I am respooling my six-ought soon and was thinking about switching to braid, so i had a few questions. 

1) is it still nescassary to use a mono backing to avoid damaging the reel?

2) are the new braids really easier to tie or is that just marketing mumbo-jumbo. last time i used braid was several years ago when they were first getting big and had a hell of a time tying any clean knots in it.
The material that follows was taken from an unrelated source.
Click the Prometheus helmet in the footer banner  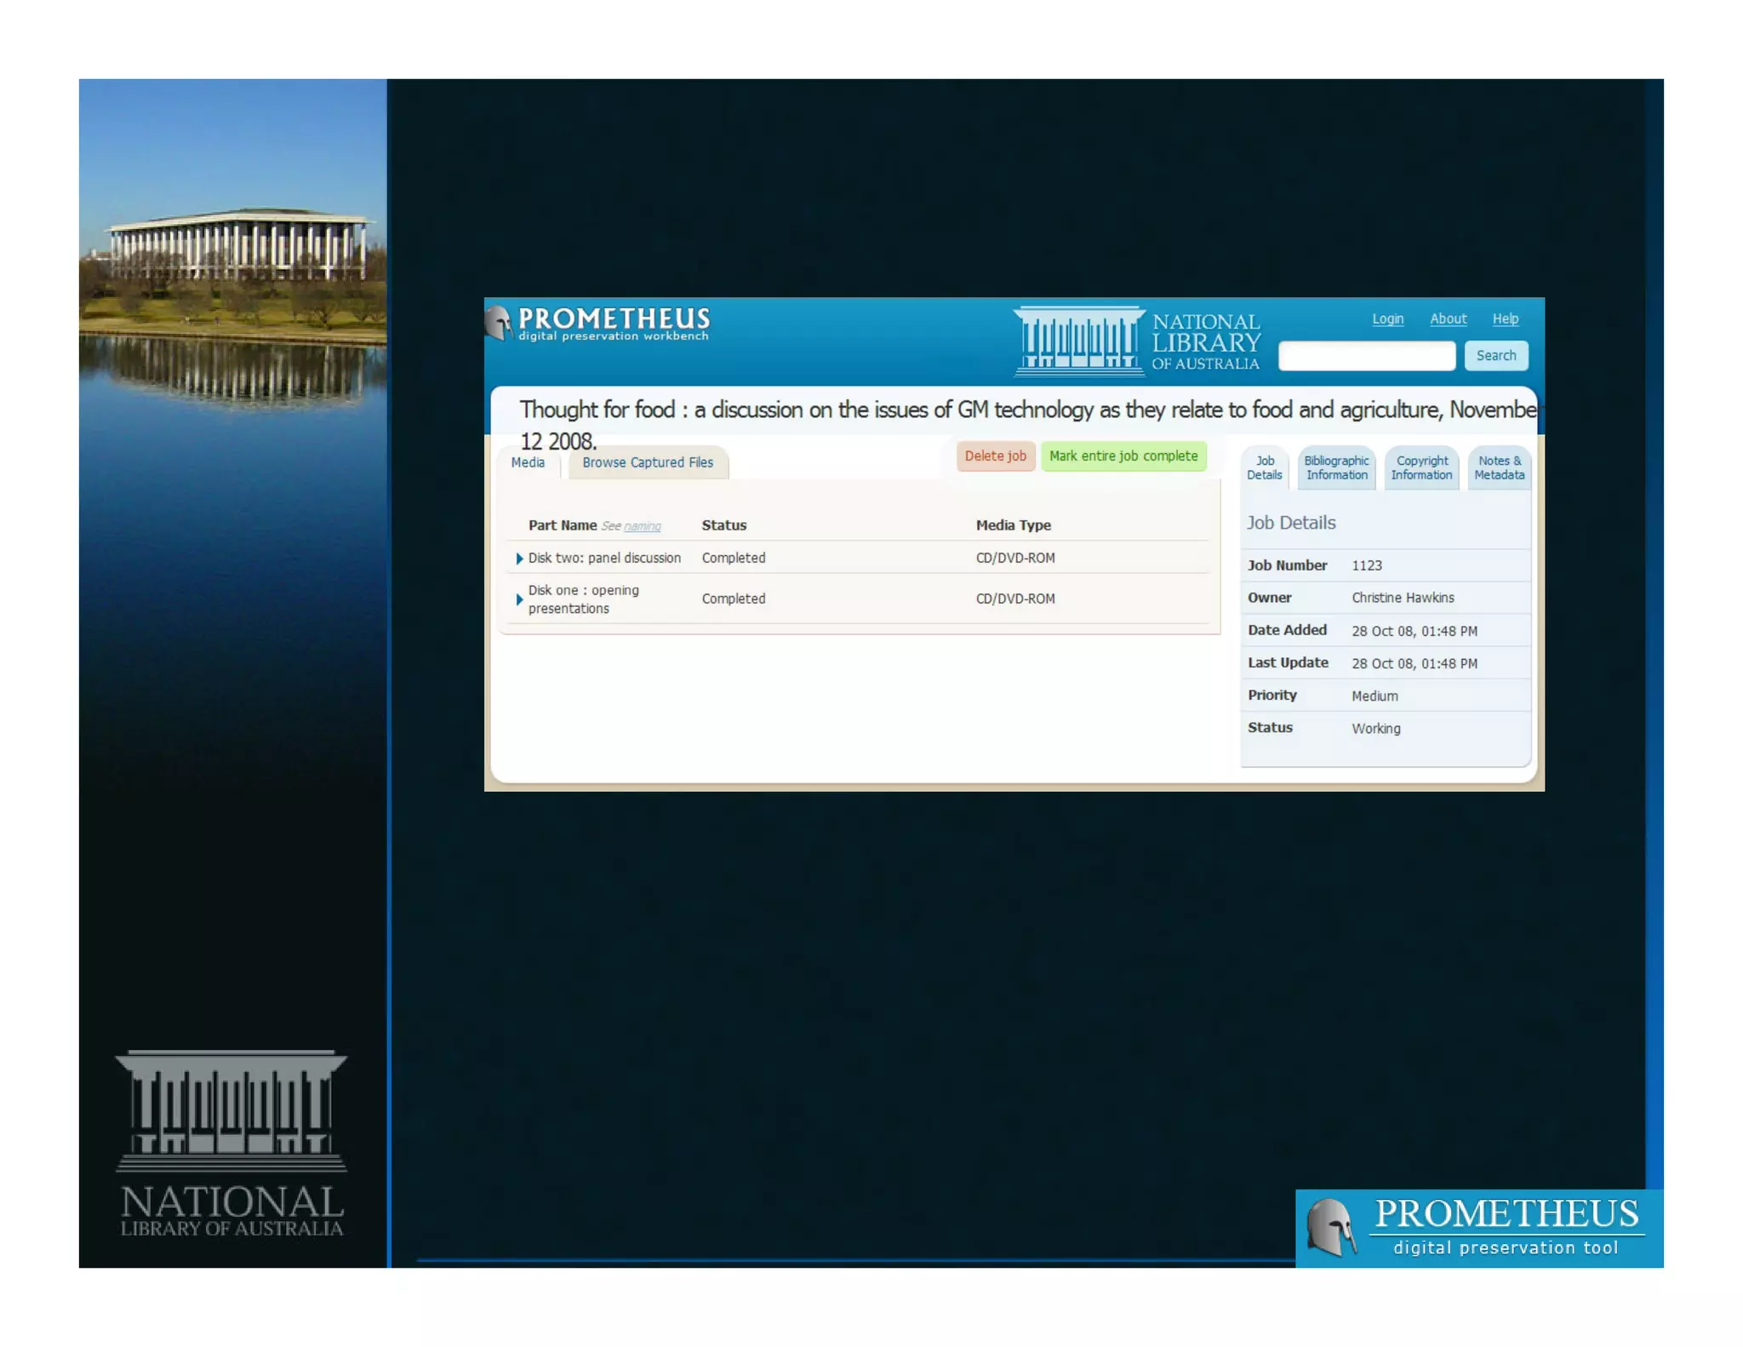pyautogui.click(x=1330, y=1227)
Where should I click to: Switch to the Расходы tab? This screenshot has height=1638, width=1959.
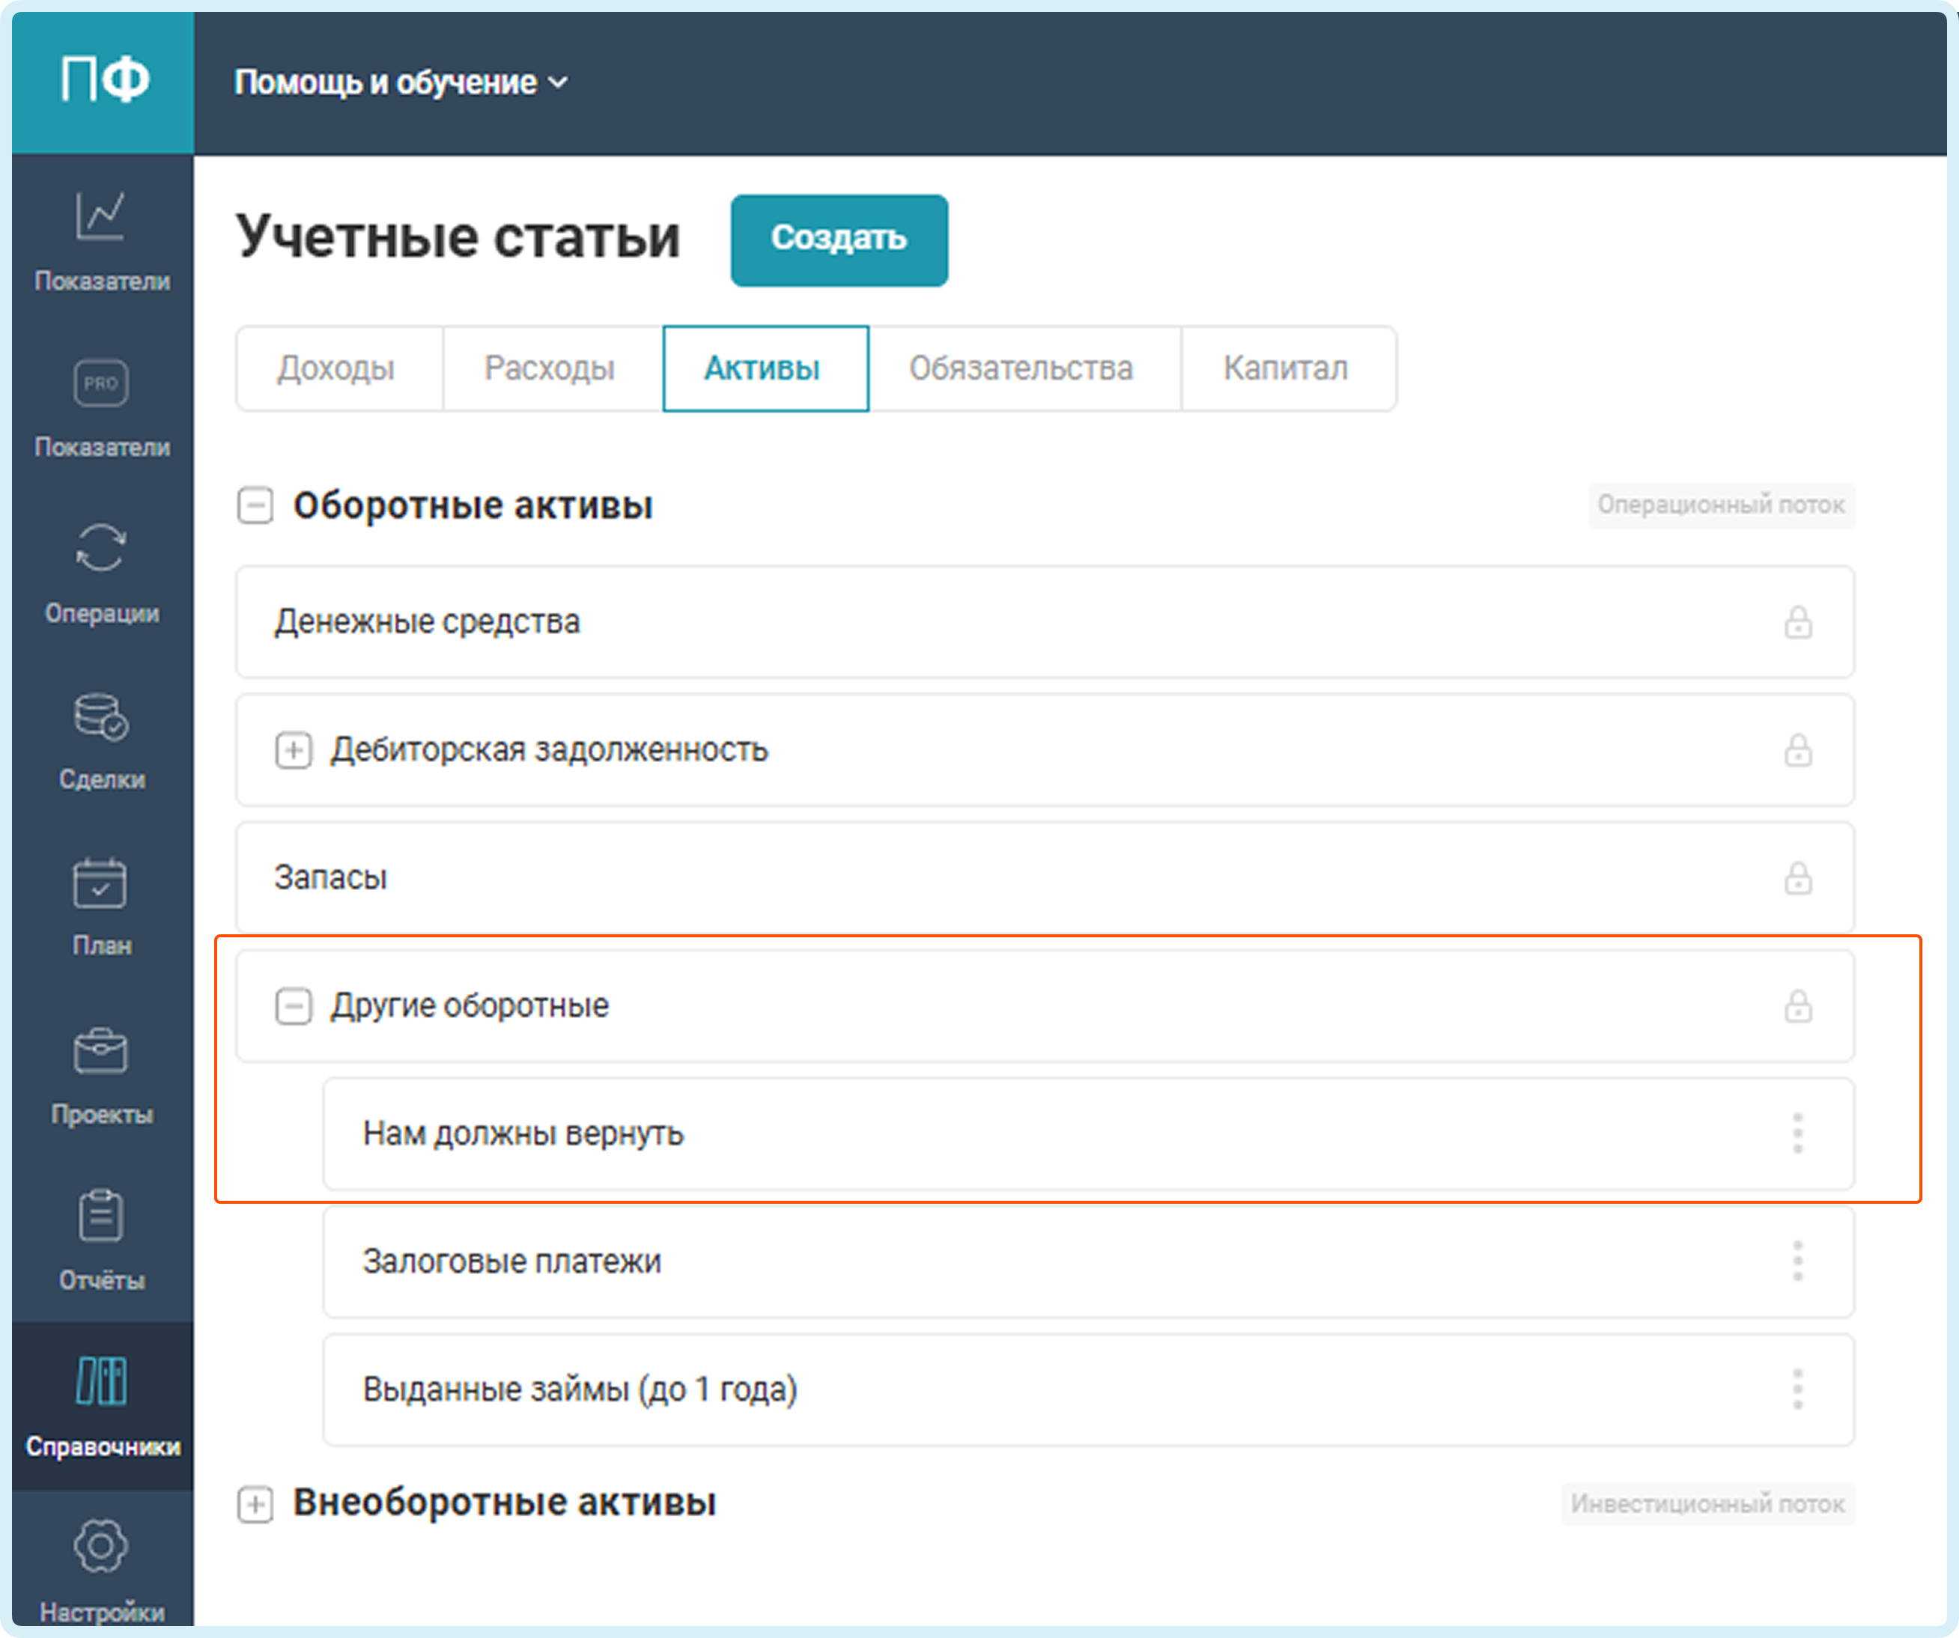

3) i troll alot with the six-0. would the braid help hold lighter lures in the water with say 150-200ft of line out?

thanks for any help- glen


----------



## Chris V (Oct 18, 2007)

I use electrical tape around my spool before packing it with braid. The reason is not to keep braid from damaging the reel but to prevent the whole spool of braid slipping. Braid is super slick and without something compressable on the spool the whole load of line slides around the spool. Some braids are easier to tie but I would still at least double my line before I try to tie any of the more simple knots. I personally use power pro. I've tried almost every braid on the market and I still come back to it. Unfortunately it is one of the hardest braids to tie and requires better knots because of how slick it is. As far as holding baits in the water better it will to a degree. There is no doubt that diving baits will go deeper with it along with heavier trolling lures but you will not have as much of a difference with lures that weigh an ounce or less. Either way for trolling you will loose less fish if you put a mono top shot on first for shock.


----------



## Hook (Oct 2, 2007)

I have used braided line for years on deep bottom fishing, 300' or better.Backing does help.


----------